For a long time now I’ve wanted to alert TLT readers to an important development — the rising price of school meals — but, frankly, out of sheer laziness that post has languished in my Drafts folder for months. Today I got the impetus I needed when the New York Times published a front section story on this very issue.
The bottom line facts you need to know: under the new school food law passed last year, school districts must bring the price for a paid lunch (that is, a lunch purchased by a student who does not qualify for free or reduced price meals) into line with what the meal actually costs, eventually charging an average of $2.46 per lunch. Districts can raise their prices gradually, by as little as ten cents a year, until the meal price and costs are in line.
As the New York Times article discusses more fully, the impetus for the price increase was a finding by the Center on Budget and Policy Priorities, a research organization in Washington, that by keeping the price of the full meal too low, the paid meals were effectively being subsidized by the federal dollars which are supposed to be allocated to the meals provided to kids who are on free/reduced lunch. In other words, if paid meals better represented the costs to produce them, there would be more money in the system to improve the overall quality of meals.

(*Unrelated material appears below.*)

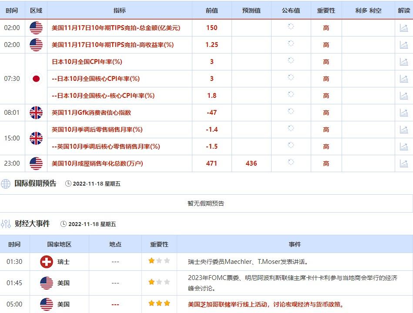Click the one-star rating for 瑞士 event
Viewport: 413px width, 313px height.
pos(159,261)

The concern, however, is that the price increases, though modest, will adversely affect the many families who have an income level just above the cut-off for reduced price lunches; for these parents, even an additional ten cents a year could make the difference between being able to buy lunch for their children or not. Late last year, fellow school food blogger Ed Bruske (aka The Slow Cook) published a post on Grist examining that question in much more detail. The Times article also notes that a price increase could drive more parents to simply fail to pay for the lunches their children take, which creates a significant financial burden for large urban districts in particular. A price increase could also decrease overall participation in districts’ programs, thus depriving districts of much needed revenue.
Even though the law contemplates a gradual increase in lunch prices, here in Houston my district decided to raise its paid meal price far more dramatically this year, from $1.85 to $2.25. When I asked at a Parent Advisory Committee meeting this summer how this price increase would likely impact participation in the program, I was told that the increase affects only about 8% of the students in our district, because the vast majority of kids here — almost 90% — are on free/reduced lunch. I was also told that a similarly large price increase years ago did not have any adverse effect on participation. I was a bit skeptical of that latter statement; I’ll try to get an update on participation rates at our next PAC meeting, for interested Houston readers.